**WHAT YOU SHOULD DO**
Supply the number of lines in the listing below in which the word "size" occurs, and nothing else.

**DATASET ENTRIES**
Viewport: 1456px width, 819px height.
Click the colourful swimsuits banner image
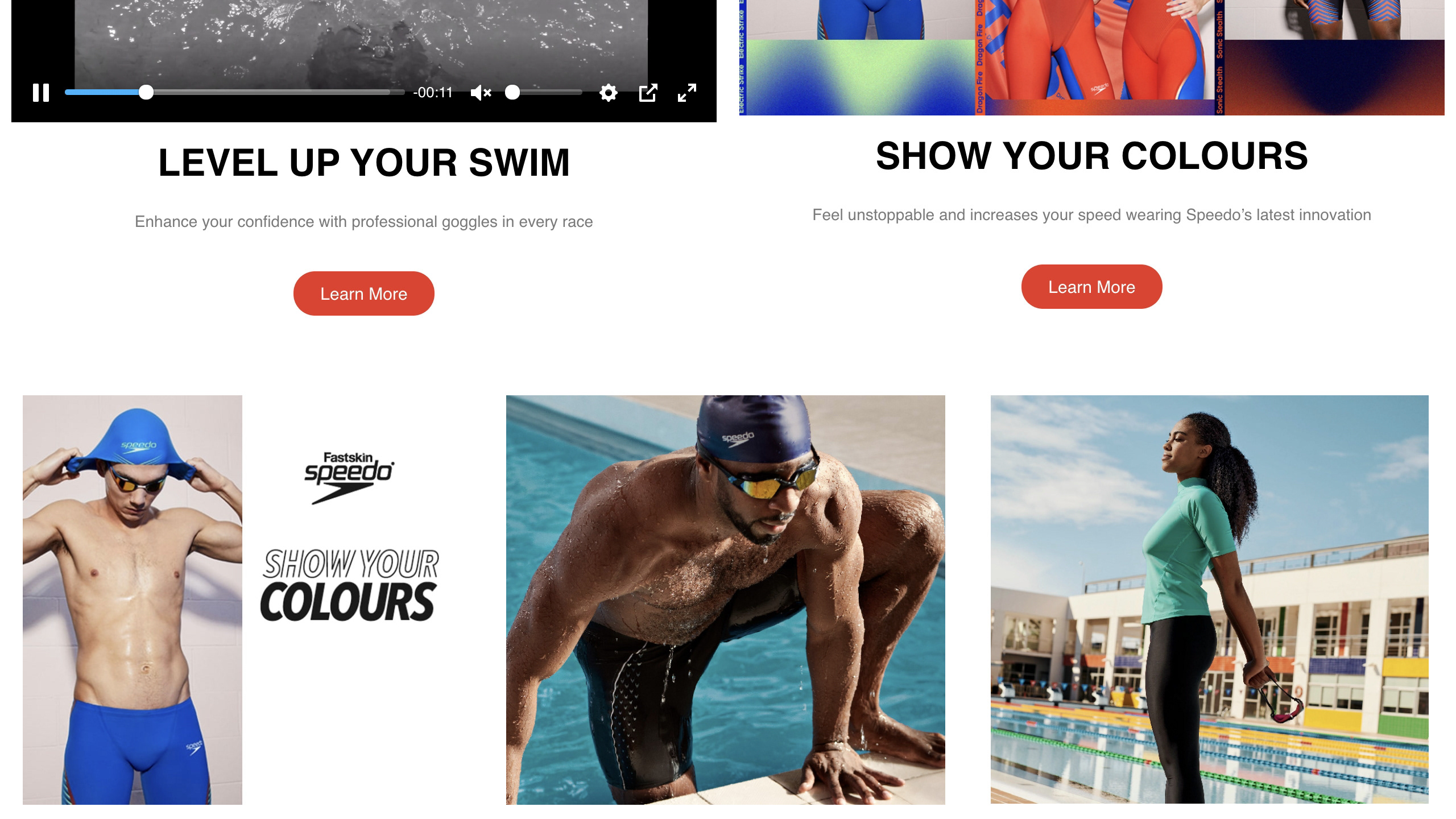pos(1091,57)
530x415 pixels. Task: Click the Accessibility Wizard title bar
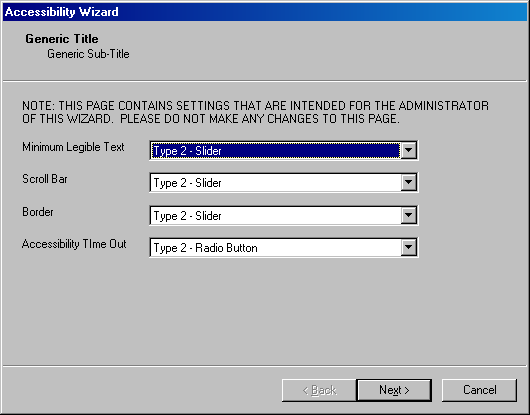(x=265, y=12)
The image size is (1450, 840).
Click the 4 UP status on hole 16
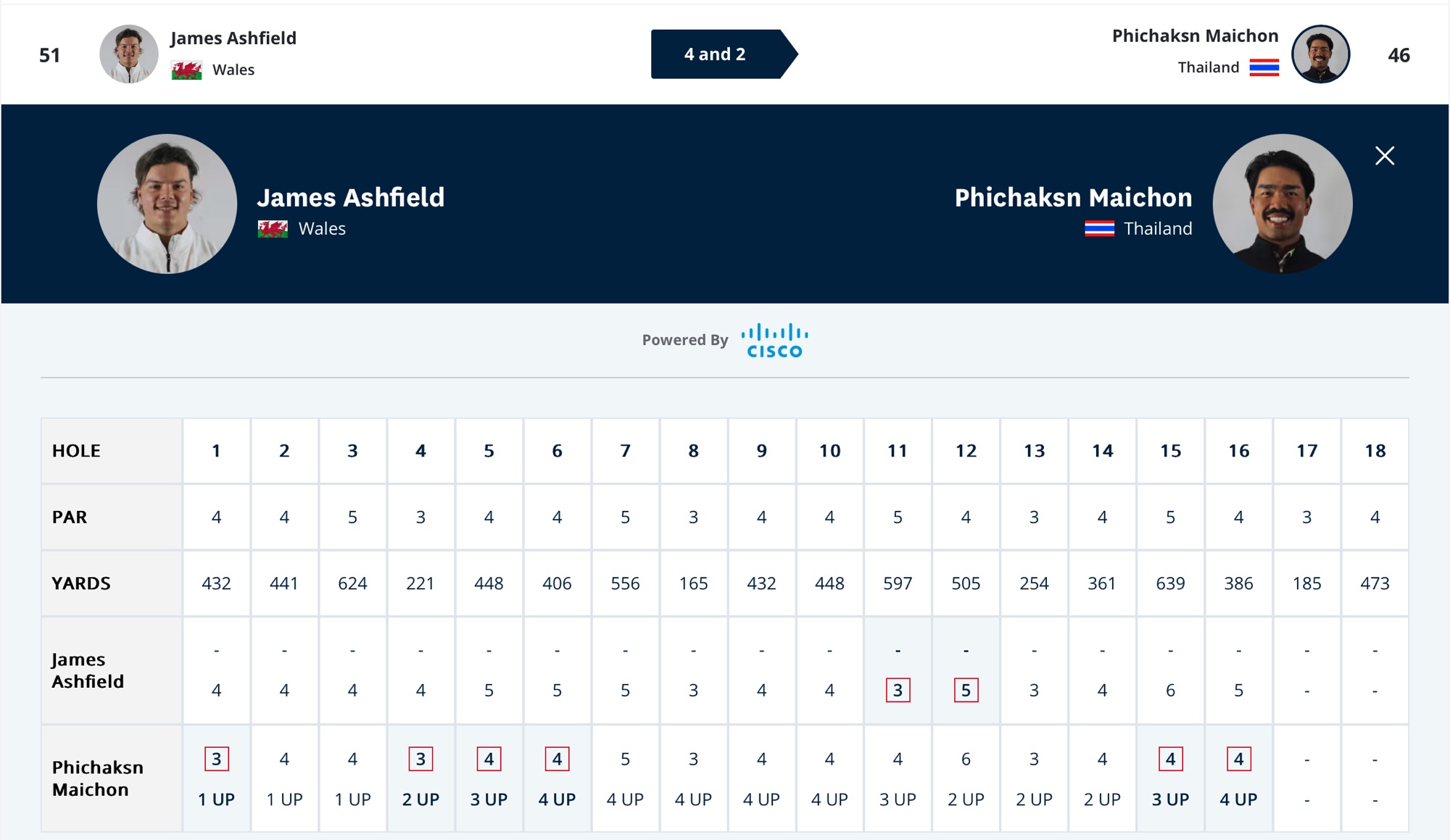pos(1238,799)
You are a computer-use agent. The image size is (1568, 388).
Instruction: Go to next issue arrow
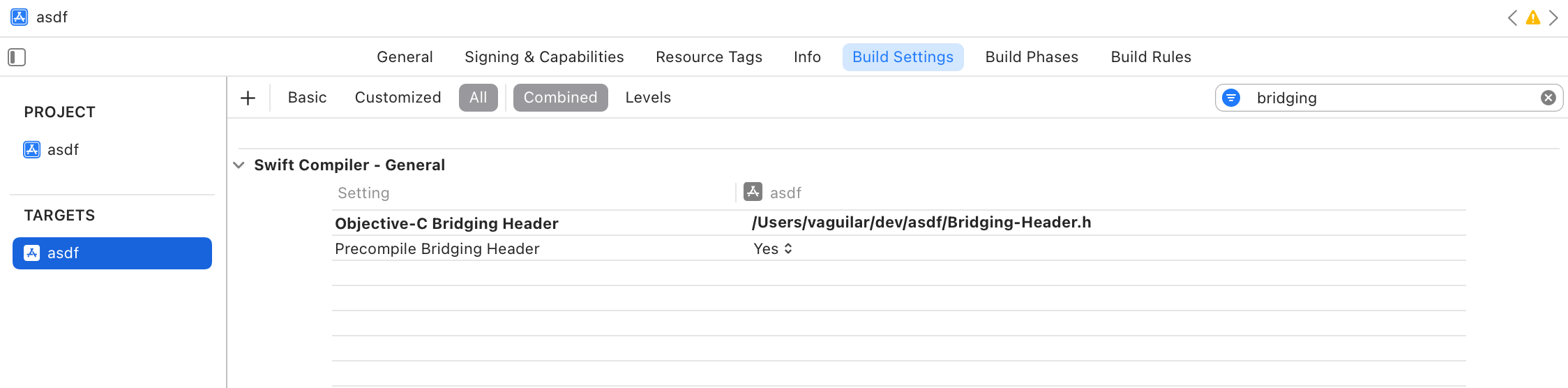[x=1553, y=18]
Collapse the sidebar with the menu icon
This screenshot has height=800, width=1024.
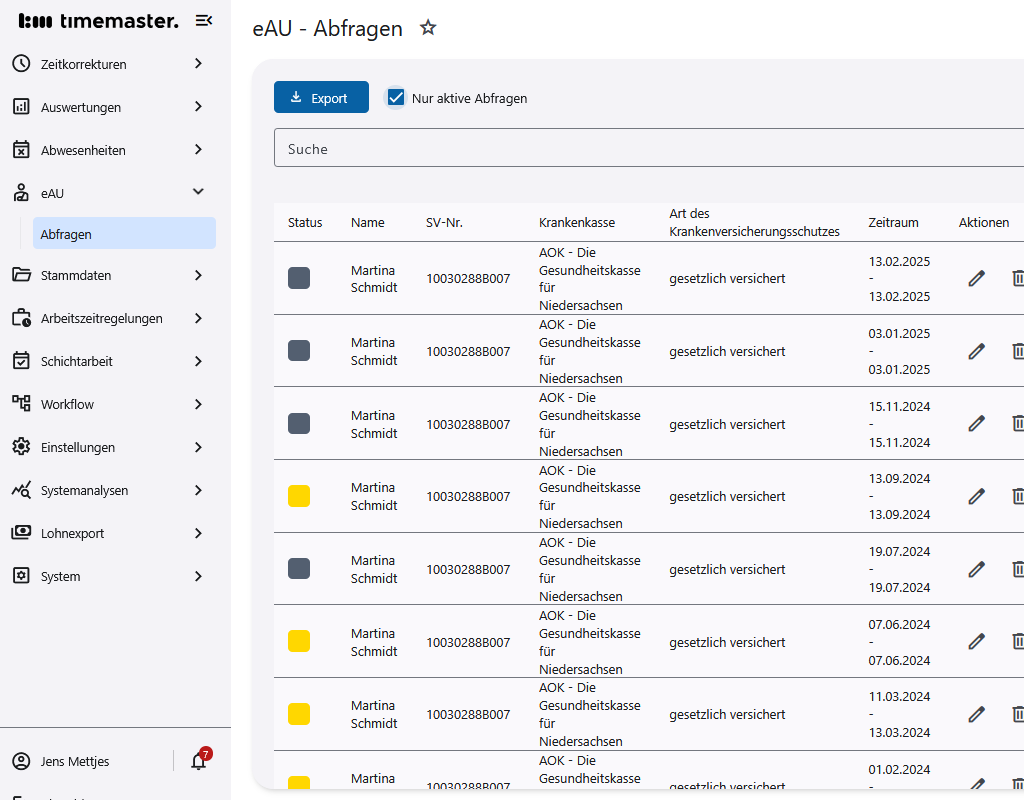203,21
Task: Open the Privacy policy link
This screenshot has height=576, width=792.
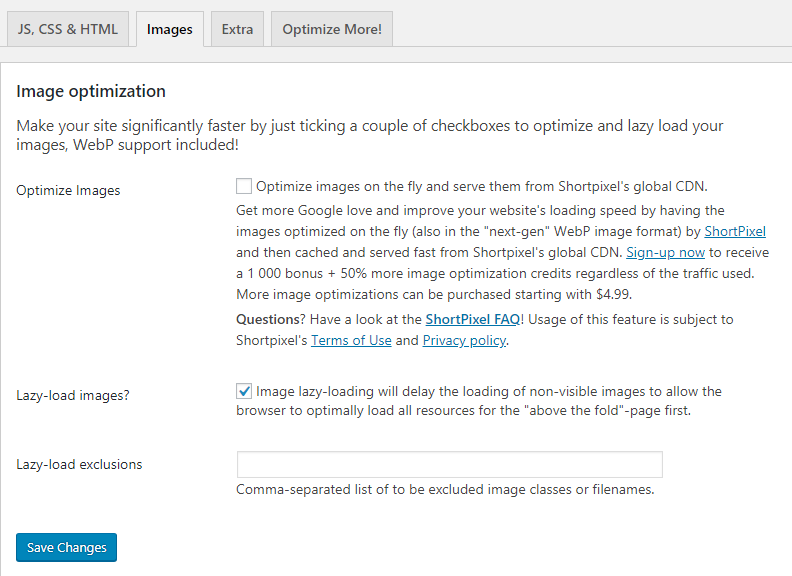Action: coord(464,341)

**ANSWER FOR THIS EXERCISE**
2